--- START ---

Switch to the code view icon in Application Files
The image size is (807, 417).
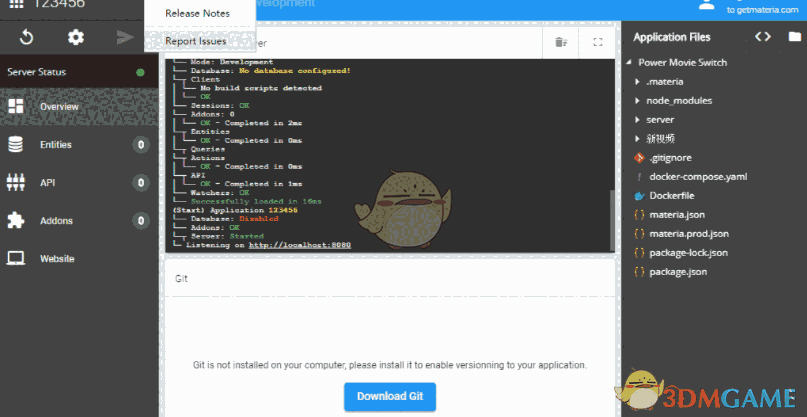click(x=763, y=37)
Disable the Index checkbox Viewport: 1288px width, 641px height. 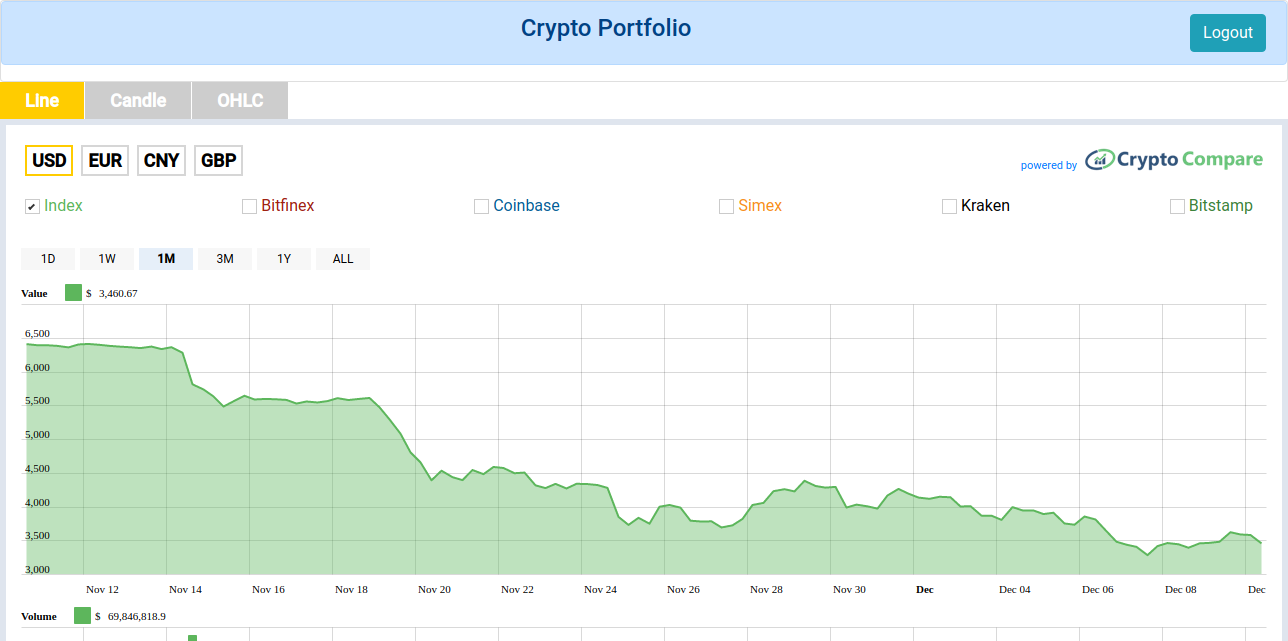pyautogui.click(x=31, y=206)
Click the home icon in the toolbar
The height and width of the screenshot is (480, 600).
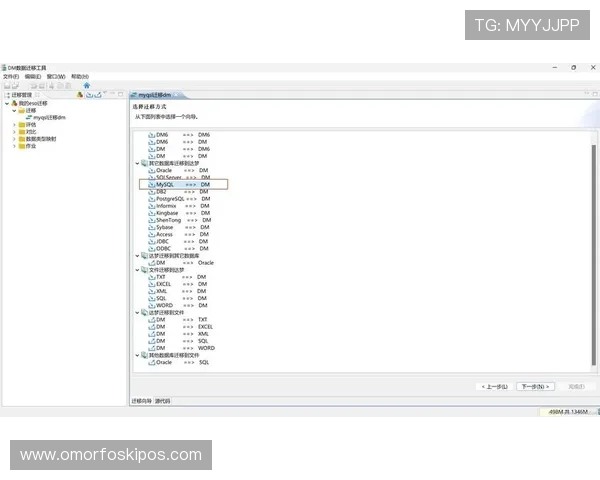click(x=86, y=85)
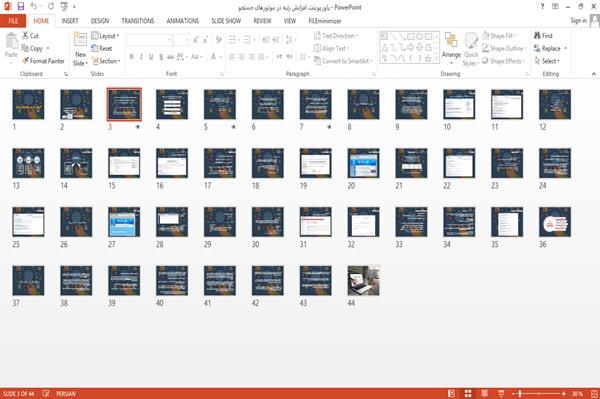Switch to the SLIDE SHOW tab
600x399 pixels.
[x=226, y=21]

--- END ---

Task to complete
In the records above, find every line containing the word "icon" and show it.

Exercise output
Switch to the code view icon in Application Files
Click the home icon in the toolbar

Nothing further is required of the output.